Nuestra mente despierta antipatía e impaciencia. Somos incómodos, intranquilizamos como una rata en el jardín. Somos una etiqueta o cosa con tres o cuatro frases tópicas inscritas. El del temblequeo de manos, la baba, los ojos vidriosos, el andar arrastrado. Difícilmente eres humano. O callas y disimulas, o no te aceptan. Careces de crédito, autoridad o relato.

Y acabas autoacusándote, creyendo la imagen del espejo deformado con que los hombres te ven.

Cyril 171

El primer mordisco del croissant no es nunca gustativo, sino acústico. Hay un leve crujido, casi un susurro de confesionario, y solo después llega el sabor: mantequilla tibia o mermelada roja. Pliegue de la textura hojaldrada y honesta, sabor de mañana clara. No excita; aquieta el ánimo y acompaña. Sabor envolvente cuando el día aún no se ha endurecido. Caricia breve en la lengua.

Unas mifas sobre la mesa.

La mañana continúa.

Cyril 170

La cama es mi patria. Me tiendo y reino en mi madriguera soberana. La cama es el lugar donde el pensamiento se vuelve faisán de cristal a punto de hacerse añicos. Allí, sin distracciones, todo argumento gira como un derviche. El cuerpo yace, la cabeza no cesa.

Pero de pie es difícil conocer la verdad. Levantarme me parece una exigencia desproporcionada. Desde allí el mundo es, al fin, tolerable. El que permanece acostado se declara incompetente para la sevicia, para la comedia diaria, para la velocidad con que el mundo se atropella.

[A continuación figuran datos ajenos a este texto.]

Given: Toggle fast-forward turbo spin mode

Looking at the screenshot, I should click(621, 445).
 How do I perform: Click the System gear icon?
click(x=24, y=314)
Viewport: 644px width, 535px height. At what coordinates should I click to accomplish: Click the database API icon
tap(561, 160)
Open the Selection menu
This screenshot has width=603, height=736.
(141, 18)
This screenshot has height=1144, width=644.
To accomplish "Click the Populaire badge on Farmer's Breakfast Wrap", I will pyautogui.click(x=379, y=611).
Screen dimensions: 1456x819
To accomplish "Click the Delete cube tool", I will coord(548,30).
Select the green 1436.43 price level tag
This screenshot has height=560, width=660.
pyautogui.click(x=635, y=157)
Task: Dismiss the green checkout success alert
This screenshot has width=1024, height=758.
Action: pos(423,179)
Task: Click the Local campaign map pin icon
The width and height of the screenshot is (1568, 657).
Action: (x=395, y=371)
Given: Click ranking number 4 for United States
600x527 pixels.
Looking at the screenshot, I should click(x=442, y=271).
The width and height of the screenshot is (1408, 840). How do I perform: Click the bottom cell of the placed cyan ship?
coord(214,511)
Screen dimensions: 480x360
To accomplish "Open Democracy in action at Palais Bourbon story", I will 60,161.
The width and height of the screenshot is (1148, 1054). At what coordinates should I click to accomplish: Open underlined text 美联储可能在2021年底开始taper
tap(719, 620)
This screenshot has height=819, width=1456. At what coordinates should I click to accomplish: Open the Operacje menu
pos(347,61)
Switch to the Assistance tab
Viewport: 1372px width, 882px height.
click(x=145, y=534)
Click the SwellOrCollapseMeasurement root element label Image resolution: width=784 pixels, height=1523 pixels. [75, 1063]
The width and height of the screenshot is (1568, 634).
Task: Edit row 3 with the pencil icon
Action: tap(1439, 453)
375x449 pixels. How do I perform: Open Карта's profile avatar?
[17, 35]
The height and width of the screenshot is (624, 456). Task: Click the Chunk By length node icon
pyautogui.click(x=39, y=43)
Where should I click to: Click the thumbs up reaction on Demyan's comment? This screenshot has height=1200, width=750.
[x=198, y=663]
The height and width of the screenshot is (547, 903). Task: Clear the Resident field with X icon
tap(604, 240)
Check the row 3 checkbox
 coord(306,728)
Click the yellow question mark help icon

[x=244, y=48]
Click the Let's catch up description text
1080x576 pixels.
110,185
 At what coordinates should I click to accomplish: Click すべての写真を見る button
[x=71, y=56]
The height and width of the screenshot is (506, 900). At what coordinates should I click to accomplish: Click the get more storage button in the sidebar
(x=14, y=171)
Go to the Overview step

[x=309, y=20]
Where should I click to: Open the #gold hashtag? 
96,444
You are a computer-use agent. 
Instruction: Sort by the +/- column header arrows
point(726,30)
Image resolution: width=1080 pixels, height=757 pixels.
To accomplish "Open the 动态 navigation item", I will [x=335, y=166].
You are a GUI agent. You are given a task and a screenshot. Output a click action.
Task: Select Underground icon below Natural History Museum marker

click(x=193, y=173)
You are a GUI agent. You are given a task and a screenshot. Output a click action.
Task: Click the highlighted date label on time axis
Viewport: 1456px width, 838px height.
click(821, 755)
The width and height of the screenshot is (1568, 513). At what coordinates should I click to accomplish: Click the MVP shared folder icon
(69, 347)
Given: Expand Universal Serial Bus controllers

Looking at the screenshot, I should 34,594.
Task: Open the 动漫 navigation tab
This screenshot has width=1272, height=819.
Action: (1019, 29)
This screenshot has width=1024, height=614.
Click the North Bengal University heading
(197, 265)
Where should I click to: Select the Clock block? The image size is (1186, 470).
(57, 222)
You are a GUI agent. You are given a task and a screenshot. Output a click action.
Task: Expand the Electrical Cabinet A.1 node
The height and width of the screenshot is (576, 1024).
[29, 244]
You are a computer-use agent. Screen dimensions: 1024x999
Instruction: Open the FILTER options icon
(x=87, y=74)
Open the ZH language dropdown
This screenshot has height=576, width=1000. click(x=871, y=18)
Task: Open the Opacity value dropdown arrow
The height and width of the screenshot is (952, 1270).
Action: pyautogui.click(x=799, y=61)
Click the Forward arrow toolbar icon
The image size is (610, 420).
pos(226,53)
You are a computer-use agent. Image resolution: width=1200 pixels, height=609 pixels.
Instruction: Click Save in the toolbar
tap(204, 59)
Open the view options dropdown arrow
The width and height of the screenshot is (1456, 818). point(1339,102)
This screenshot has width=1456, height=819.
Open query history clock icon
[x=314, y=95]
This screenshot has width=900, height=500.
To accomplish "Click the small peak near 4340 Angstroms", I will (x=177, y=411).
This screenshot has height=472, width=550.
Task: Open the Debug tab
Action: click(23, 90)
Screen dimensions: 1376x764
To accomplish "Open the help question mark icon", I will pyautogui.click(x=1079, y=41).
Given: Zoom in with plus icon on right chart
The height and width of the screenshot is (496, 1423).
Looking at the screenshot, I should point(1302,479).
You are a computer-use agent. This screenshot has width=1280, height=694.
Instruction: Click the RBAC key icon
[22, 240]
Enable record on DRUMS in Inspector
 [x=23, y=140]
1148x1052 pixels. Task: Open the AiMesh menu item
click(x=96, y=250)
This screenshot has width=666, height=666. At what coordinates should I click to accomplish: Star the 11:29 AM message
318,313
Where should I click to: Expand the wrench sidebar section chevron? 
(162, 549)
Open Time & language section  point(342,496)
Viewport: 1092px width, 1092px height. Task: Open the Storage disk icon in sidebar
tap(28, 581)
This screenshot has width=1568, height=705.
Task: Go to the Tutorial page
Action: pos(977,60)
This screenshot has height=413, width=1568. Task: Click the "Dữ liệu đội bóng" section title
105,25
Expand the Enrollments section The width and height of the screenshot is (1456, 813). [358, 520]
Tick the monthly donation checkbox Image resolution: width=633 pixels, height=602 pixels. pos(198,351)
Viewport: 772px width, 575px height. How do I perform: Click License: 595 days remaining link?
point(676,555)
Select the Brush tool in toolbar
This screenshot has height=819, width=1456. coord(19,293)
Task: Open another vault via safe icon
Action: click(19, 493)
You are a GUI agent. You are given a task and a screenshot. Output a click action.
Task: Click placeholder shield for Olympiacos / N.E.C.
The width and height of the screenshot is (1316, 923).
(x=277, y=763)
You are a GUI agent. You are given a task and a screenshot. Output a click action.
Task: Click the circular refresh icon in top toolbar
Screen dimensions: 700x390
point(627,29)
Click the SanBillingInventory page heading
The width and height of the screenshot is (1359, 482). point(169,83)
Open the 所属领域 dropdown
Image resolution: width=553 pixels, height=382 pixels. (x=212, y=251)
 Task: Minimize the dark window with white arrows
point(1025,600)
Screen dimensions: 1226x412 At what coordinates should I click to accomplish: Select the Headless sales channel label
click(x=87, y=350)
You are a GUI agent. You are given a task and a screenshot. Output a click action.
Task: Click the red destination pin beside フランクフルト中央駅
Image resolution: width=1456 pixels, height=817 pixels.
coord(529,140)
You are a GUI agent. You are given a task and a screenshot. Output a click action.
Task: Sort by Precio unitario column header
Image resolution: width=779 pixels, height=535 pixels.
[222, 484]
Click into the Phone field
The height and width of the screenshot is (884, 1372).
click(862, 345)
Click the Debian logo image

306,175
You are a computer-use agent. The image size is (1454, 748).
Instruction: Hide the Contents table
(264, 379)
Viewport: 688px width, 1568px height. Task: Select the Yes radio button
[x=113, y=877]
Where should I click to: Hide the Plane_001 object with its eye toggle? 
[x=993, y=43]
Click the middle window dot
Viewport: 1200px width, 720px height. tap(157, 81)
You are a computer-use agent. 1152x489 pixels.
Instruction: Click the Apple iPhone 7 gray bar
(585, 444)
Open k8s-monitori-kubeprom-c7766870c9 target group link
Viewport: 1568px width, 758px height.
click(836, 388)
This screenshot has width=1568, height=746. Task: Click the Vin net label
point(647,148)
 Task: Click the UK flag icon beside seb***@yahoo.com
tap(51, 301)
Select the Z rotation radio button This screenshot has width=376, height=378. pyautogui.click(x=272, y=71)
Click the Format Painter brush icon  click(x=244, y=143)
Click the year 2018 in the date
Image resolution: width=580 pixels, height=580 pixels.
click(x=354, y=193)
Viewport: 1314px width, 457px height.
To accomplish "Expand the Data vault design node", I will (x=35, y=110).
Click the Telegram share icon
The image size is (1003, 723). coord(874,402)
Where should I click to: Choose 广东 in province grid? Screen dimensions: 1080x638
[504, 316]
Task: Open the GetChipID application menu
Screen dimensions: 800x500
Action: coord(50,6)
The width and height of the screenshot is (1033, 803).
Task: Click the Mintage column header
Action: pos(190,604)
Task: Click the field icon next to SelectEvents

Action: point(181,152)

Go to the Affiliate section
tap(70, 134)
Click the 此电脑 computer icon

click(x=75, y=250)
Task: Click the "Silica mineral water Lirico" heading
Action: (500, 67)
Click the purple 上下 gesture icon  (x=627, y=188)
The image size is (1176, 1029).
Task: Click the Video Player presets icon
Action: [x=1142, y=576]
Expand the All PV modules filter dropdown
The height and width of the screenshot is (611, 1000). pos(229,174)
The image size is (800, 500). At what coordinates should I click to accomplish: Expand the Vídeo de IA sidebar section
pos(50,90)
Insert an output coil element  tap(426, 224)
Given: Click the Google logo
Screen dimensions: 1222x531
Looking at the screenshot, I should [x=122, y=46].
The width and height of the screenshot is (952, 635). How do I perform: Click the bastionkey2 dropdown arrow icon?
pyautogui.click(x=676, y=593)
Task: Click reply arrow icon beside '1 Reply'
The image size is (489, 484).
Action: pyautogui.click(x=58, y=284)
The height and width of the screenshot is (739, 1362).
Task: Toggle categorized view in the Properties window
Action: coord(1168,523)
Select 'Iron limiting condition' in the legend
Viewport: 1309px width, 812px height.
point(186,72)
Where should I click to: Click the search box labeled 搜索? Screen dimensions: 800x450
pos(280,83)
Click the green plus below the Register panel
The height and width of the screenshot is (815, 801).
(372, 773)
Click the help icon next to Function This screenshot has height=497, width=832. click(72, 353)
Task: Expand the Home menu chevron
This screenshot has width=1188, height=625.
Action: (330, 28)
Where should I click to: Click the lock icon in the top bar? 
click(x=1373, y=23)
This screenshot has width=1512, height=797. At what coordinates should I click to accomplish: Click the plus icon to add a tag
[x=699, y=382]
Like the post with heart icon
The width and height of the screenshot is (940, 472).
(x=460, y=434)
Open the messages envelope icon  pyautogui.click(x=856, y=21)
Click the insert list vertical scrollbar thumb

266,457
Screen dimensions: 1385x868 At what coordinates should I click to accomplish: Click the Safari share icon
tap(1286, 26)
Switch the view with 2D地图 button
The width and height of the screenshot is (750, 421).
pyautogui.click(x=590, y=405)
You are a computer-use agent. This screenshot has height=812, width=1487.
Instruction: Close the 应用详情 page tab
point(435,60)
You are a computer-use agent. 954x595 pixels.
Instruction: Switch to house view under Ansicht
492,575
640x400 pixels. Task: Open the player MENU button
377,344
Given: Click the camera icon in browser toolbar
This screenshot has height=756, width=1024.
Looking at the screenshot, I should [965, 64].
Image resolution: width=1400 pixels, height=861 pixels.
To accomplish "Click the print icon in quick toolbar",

La realidad es hostil, absurda y mal organizada. Los metros cuadrados de mi cama son mi único paraíso.

Cyril 169

A veces, al amanecer, mientras el mundo aún no ha decidido si va a ser real o soñado, un pájaro canta desde lo alto de un pino, y ese canto no explica nada, o acaso persuade de lo esencial. Ligereza y frivolidad sin miedo al vacío. Espejos mientras caen las hojas. Su canto es feliz porque no está amenazado por la conciencia. El pájaro es feliz porque no piensa; el hombre piensa porque ha dejado de ser feliz, escribió el cálido Leopardi.

En la Ribeira Sacra las aves no son animales, sino vecinos. Saben cuándo va a llover antes que los hombres y cuándo una boda está a punto de comenzar. Saben de luces sobre los azulejos del monte. Algunos cantan como si recordasen vidas anteriores; otros guardan silencio, porque lo vivieron todo. Pequeños chispazos de tamboriles suaves. Cubiletes de piel —moteada, de colores. No es raro que un pájaro sepa más de ti que tú mismo: te escuchó desde siempre.

Cando un paxaro cala, algo grave acontece no mundo dos homes. A liberdade sempre se anuncia primeiro no aire.